Job item | Copy, word for word, the stretch of the rows below from the line containing "Image resolution: width=1213" through the line containing "(1009, 264).".

The records |
========

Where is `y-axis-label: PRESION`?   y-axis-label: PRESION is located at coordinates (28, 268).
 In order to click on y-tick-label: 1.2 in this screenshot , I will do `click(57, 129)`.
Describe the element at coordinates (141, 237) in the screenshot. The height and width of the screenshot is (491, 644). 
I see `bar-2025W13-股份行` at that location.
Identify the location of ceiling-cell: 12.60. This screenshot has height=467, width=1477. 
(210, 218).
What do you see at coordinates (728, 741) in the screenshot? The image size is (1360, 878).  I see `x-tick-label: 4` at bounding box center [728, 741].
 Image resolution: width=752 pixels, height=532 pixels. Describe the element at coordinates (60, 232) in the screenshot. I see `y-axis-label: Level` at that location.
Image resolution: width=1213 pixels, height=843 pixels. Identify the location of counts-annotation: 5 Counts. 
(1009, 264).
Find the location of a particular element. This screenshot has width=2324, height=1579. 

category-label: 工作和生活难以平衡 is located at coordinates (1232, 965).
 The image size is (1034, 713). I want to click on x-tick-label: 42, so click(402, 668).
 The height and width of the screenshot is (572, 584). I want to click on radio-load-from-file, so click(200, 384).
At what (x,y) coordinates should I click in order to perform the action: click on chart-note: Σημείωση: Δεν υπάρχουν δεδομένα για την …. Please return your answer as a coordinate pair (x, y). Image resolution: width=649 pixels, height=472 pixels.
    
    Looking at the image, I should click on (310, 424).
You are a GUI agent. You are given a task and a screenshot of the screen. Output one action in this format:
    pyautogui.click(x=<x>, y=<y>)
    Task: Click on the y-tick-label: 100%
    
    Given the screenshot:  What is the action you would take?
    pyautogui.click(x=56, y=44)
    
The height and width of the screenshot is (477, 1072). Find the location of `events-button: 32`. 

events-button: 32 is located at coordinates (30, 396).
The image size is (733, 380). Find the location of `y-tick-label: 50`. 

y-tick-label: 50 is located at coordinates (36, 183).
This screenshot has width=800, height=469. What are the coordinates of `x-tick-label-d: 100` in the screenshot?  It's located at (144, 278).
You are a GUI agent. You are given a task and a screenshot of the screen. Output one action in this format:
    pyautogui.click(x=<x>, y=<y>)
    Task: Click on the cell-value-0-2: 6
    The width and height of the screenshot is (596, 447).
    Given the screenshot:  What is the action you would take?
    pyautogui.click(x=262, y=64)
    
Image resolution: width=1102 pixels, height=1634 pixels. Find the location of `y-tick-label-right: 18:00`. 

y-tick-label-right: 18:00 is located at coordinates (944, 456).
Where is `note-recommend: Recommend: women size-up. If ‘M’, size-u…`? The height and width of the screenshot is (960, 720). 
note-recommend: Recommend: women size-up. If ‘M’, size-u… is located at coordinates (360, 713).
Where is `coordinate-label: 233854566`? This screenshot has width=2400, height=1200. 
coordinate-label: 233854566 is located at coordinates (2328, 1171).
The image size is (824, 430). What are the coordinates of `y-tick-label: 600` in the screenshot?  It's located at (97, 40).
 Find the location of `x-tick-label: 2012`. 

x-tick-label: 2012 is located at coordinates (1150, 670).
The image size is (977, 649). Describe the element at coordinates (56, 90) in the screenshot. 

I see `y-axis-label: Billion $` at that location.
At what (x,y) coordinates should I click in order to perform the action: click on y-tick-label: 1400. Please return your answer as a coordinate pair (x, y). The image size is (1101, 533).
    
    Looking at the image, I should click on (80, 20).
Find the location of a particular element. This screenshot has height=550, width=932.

========

Answer to the exercise |
Image resolution: width=1213 pixels, height=843 pixels. Identify the location of counts-annotation: 5 Counts. 
(1009, 264).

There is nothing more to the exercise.